Use a Best-of-Breed DNS Provider
DNS is your first point of contact with an end user; without it, your user will never access your site.
So it is essential that it is reliable, performant, and flexible.
Providers, such as cloud providers or CDNs, often prefer (or require) that they also manage your
DNS, but this can create a single point of failure (SPOF); if a provider experiences problems with its
own system, it may also have issues with its DNS provision, making it difficult to use DNS as a
defense against that failure.
Having an independent DNS provider allows you to have policies that favor different cloud
providers/CDNs in different circumstances, such as location, speed, SLAs, etc. This allows you to
optimize your systems based on the output from the monitoring solutions.
Therefore, it’s good practice to use a managed DNS solution that is provider-independent and to
ensure that it offers the services described in the following sections.

A Low-Latency Network
It is essential that the DNS provider you select operates a low-latency network, allowing fast
resolution of DNS records wherever your users are situated.

As all users will need to resolve your DNS record before accessing your system, a slow resolution
time will add delay onto the first request to your site for all users. If you’re using domain sharding
(i.e., serving your content from many subdomains to improve performance), then this delay is
applicable for each of subdomains you are using. (The actual impact of the overall delay will be
dependent on how well constructed your page is; a well-constructed page will ensure that as many
requests as possible are made concurrently.)


Support for DNS-Based Failover
If your provider has a complete outage, then your DNS provider should allow a switch to point traffic
to another location. Alternatively, if one of the cloud providers you’re sitting behind has an outage,
then you need to be able to quickly reroute traffic to bypass that service.
T T L AND DNS
TTL, or time to live, is the element of a DNS record that tells the requester how long the record is valid for. In other words, if the
TTL for your DNS record is set to 24 hours, once a browser has resolved that DNS record, it will continue to use that same value
for the next 24 hours regardless of whether you’ve updated the details.
If the TTL is set too high, then DNS cannot be used as a failover method, as the change will take too long to take effect with any
existing users.
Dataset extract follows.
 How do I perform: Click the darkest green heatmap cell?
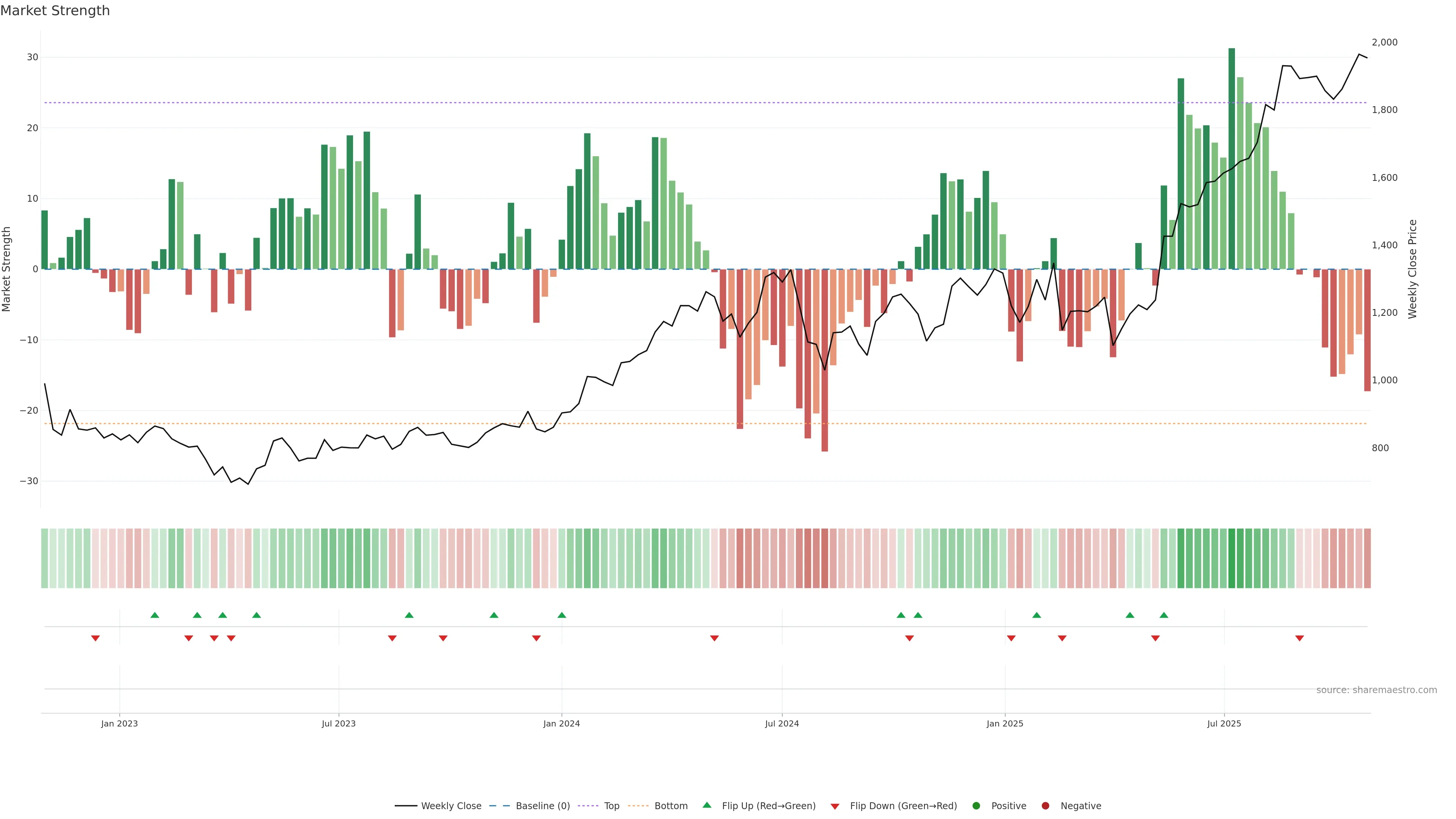[1232, 559]
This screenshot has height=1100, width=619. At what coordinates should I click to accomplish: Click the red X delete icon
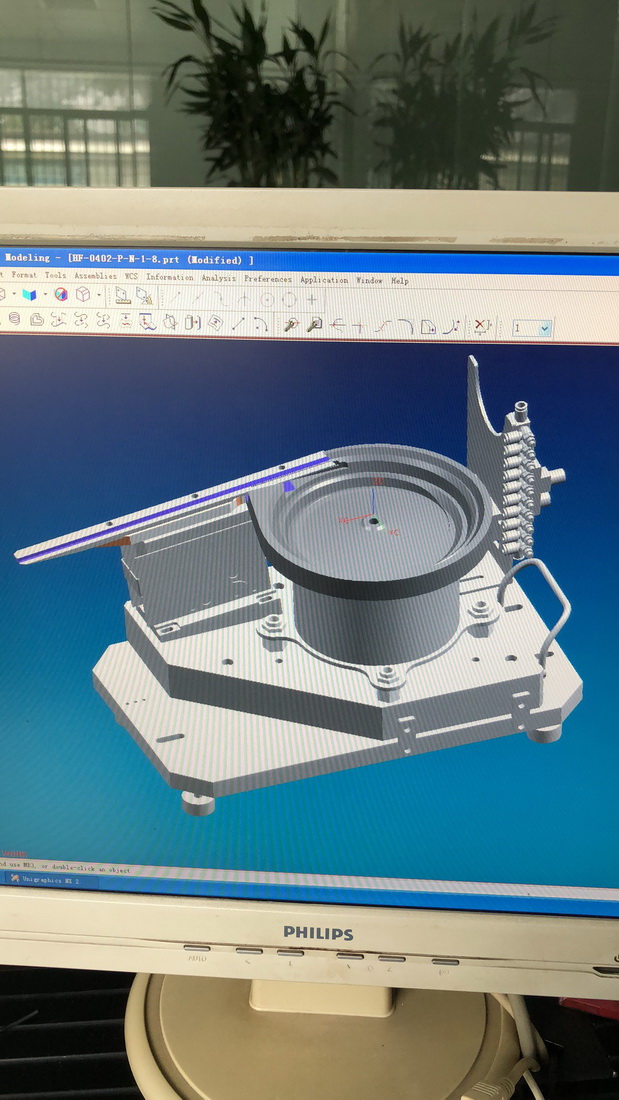(481, 326)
Setting a very low TTL, however, adds extra overhead, as DNS lookups have to happen much more regularly, which
adds to the page-load time for a user and increases the stress on the DNS servers.

Most DNS providers will allow you to access an interface to make these changes reactively. If you’re
planning to use DNS to provide this functionality, it is essential that you set the TTL for your domain
name to a suitable value. (The default value for most providers is 24 or 48 hours.) Some DNS
providers do not allow changes to TTL records or have minimum values.
More feature-rich managed DNS providers provide automated failover functionality that will
constantly monitor the availability of systems and update DNS records to alternative systems in the
event that failure is identified.

Support for Geolocation
A simple way to mitigate the impact of latency is to serve content from as close to users as possible.

This can be achieved by caching content close to user (see “CDNs”); however, it can also be
achieved by hosting multiple systems at different locations around the world.
ANYCAST
Anycast is an addressing methodology that allows a “one-to-nearest” transmission of traffic to a target node, usually using BGP to
simultaneously advertise the same IP address at multiple locations. In practice, this means that traffic to a single IP address can be
routed to multiple locations based on the location of the request.

Managed DNS providers use anycast networks to allow resolution of DNS records of the most
geographically relevant system. This has some interesting potential solutions that can be employed to
increase your control over your systems.
The obvious implementation of this is to host multiple versions of your system within different
regions. DNS resolution will then route the user to the one that is nearest to them. Many cloud
providers will provide this functionality as part of their service.
However, using a managed DNS service, rather than a cloud provider, to manage geolocation allows
you to have more granular control over the situation under which you will use a cloud provider. For
example, if your chosen cloud provider is weak in one area, then you can use a secondary provider in
that region.


Likewise, if your IPM data indicates that your cloud provider is routing traffic from certain locations
via inefficient routes, you can elect to use a different provider in that region.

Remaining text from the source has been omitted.